Specializes in MED/SURG STROKE UNIT, LTC SUPER., IMU.
No stroke.

But had a pregnant woman with MASSIVE PE - ended up getting intubated after she lost respiratory function/drive.

Got tPA.

Last we know, she's happy to be alive and well (extubated next day and discharged later) and so is the baby. :)

cheers,

ETA: Here's an interesting link on thrombolysis in a pregnant stroke pt. - http://stroke.ahajournals.org/content/37/8/2168.full

Thank GOD! Did they find out why she had the PE or was it a fluke?

Specializes in Community, OB, Nursery.
Thank GOD! Did they find out why she had the PE or was it a fluke?

Even in the absence of underlying clotting issues, pregnancy alone increases a woman's chance for DVT/PE. It could be either.

Specializes in PICU, Sedation/Radiology, PACU.

Was this woman taking fertility treatments or estrogen supplements? Hish levels of estrogen increase the risk for clots (remember the warning on the birth control package?).

I had a patient during a clinical who was in her 30's and had just finished several weeks of fertility treatment and had IVF. A few days after the IVF, husband found her on the floor unable to move or speak. Rushed her to the hospital and diagnosis was an ishemic stroke. She found out a few weeks later while in the hospital that she was pregnant. She ended up recovering okay. I don't think she had regained total function by the time my rotation was over, but she was getting there. I don't believe she was receiving prophylactic anti-coagulants, though.

Specializes in ER/Trauma.
Even in the absence of underlying clotting issues, pregnancy alone increases a woman's chance for DVT/PE.
Yep.

So a quick hint/tip of any "newbie" ED nurses reading this - if a pregnant female comes in complaining of SoB/CP/DoE or presents with hypoxia or other symptoms of cardiovascular compromise -- do your best to stick an 18g (at least - worse comes worst, you might be able to manage with a 20g) IV in the right arm antecubital.

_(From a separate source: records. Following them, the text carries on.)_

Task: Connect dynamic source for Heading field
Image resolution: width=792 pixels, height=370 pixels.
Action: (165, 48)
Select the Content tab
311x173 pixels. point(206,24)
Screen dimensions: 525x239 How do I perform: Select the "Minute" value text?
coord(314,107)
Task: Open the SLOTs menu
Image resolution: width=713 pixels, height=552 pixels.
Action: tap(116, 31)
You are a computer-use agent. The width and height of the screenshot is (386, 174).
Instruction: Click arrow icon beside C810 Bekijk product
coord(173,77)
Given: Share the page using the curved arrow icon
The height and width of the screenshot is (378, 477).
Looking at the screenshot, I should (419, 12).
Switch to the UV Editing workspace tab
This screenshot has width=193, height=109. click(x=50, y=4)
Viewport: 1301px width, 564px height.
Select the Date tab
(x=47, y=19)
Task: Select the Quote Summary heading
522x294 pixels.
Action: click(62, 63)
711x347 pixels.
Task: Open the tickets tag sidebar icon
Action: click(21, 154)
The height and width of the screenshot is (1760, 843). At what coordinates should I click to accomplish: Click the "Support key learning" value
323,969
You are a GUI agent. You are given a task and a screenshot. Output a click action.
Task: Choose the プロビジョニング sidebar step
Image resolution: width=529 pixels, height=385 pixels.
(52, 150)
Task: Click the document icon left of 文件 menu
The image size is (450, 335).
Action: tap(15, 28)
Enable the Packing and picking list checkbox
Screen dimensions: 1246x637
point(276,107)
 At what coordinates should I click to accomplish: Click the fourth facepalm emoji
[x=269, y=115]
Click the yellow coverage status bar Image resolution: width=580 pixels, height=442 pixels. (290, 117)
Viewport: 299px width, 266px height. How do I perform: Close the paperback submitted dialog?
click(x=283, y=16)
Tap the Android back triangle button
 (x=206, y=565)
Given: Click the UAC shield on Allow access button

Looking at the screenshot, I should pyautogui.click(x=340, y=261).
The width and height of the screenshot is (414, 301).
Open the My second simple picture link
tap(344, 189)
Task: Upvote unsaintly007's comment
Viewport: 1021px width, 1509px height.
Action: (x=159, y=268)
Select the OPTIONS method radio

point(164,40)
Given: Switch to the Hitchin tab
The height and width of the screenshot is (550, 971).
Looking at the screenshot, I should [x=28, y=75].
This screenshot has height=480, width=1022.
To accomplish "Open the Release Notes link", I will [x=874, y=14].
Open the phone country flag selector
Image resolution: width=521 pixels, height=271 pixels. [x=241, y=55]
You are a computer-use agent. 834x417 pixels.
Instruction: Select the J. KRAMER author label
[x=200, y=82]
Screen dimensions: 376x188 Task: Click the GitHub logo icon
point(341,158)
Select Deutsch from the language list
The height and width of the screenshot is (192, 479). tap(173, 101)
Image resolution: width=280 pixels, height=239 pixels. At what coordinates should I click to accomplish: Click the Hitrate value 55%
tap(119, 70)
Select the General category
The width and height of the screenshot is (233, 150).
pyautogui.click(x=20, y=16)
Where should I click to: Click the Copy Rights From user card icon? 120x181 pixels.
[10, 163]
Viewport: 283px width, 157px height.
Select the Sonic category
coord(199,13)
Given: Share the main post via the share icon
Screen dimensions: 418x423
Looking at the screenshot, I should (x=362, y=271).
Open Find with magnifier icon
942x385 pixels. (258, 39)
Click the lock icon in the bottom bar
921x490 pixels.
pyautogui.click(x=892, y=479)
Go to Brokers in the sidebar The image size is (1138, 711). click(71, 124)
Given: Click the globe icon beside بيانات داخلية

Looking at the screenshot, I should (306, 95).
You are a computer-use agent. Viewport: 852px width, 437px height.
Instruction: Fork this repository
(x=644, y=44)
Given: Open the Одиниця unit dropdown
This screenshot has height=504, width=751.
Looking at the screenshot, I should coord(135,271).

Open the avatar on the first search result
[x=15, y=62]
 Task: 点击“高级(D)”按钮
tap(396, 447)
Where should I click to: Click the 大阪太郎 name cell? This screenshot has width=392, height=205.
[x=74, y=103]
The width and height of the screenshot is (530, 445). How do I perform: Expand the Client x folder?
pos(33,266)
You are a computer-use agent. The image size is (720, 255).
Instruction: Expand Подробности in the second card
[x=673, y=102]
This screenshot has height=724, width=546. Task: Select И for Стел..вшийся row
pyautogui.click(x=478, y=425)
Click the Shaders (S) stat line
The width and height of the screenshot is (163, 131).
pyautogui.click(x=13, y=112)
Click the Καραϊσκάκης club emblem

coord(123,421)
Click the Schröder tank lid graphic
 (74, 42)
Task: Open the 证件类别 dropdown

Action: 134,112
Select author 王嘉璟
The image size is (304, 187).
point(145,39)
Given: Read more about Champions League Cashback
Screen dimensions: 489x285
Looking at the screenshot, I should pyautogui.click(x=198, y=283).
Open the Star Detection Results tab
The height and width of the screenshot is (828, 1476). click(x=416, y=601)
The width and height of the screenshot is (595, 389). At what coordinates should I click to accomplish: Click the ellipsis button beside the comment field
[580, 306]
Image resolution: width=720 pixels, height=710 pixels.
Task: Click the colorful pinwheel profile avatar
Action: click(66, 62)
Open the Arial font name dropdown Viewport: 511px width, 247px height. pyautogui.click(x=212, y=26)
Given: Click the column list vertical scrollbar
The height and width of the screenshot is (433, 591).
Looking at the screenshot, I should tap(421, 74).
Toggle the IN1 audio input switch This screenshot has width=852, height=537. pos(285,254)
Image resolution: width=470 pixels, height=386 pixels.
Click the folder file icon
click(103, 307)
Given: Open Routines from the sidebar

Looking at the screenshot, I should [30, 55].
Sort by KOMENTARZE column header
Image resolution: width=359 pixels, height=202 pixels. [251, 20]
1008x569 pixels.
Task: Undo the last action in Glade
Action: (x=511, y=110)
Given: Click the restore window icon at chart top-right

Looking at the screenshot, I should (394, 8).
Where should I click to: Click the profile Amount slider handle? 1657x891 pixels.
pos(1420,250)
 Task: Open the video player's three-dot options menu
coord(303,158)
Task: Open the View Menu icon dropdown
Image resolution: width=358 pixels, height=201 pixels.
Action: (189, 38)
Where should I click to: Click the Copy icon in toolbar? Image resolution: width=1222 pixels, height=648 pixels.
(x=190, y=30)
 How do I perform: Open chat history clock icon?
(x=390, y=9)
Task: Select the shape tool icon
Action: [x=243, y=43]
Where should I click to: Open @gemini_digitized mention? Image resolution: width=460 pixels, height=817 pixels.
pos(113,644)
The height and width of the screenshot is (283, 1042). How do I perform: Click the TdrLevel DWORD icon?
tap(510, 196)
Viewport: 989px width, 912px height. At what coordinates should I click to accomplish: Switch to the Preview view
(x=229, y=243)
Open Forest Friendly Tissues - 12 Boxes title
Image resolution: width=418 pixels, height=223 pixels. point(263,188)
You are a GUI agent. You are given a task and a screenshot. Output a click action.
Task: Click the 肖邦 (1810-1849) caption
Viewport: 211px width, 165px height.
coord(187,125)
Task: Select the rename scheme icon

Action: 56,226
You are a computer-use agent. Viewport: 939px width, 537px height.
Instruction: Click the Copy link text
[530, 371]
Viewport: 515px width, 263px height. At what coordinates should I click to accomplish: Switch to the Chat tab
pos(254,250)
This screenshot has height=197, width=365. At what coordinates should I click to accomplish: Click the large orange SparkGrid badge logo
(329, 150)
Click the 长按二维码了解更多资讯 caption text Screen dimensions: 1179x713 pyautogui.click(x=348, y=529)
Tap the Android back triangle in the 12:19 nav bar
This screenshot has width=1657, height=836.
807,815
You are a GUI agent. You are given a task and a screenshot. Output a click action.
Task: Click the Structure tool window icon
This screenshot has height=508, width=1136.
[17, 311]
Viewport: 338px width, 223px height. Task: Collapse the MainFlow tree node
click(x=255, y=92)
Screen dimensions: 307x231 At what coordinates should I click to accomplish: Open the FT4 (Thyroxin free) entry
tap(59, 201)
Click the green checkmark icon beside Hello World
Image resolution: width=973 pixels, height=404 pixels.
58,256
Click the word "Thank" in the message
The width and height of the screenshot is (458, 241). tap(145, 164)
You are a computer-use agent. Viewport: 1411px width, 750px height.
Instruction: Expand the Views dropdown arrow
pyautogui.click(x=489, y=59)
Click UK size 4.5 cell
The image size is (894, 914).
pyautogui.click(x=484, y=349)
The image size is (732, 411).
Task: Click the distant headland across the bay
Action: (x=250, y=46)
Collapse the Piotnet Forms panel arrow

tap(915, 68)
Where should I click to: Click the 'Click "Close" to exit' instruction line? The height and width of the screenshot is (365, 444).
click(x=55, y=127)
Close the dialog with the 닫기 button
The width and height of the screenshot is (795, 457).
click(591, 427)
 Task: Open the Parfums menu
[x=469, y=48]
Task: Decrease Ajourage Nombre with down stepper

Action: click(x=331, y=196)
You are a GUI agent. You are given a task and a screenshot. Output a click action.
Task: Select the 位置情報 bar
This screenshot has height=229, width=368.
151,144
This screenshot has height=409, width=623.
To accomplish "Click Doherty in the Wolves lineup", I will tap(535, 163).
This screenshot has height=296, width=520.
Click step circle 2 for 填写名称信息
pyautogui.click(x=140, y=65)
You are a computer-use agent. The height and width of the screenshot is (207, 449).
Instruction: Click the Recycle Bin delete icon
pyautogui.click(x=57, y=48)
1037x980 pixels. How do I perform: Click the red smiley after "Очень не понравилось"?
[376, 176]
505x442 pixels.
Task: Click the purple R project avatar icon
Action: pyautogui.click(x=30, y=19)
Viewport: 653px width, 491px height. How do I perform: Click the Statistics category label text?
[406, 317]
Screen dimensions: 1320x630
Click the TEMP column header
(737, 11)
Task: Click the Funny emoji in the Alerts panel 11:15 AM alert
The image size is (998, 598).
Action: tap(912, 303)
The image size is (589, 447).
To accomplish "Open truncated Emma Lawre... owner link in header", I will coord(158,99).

Because dollar to donut, you can bet the Doc will want to order a CTA to rule out PE :)

- Roy

Specializes in Family Practice.

I'm surprised they did a CT scan first...CT imaging is more harmful to a fetus than MRI because of the radiation. In an emergency, however, I guess you do what you have to do. Hope she is ok. :redpinkhe

Specializes in MED/SURG STROKE UNIT, LTC SUPER., IMU.

Our protocal is CT first within 20 min of hitting the ED door and then follow up with MRI. CT is to see if there is a bleed and to find out if TPA is warrented. So, CT is kind of mandatory in cases with stroke symptoms even though with this case we worried about the radiation.

Got to keep mama alive first.

Specializes in ER/Trauma.
I'm surprised they did a CT scan first...CT imaging is more harmful to a fetus than MRI because of the radiation. In an emergency, however, I guess you do what you have to do. Hope she is ok. :redpinkhe

Got to keep mama alive first.
Yep.

Can't help baby if Mama is dead...

Besides - our pregnant mamas get a lead shield on their abdomen as an added precaution (we also place barriers over breasts when women undergo abdomen/pelvis scans to reduce exposure and reduce breast CA risk).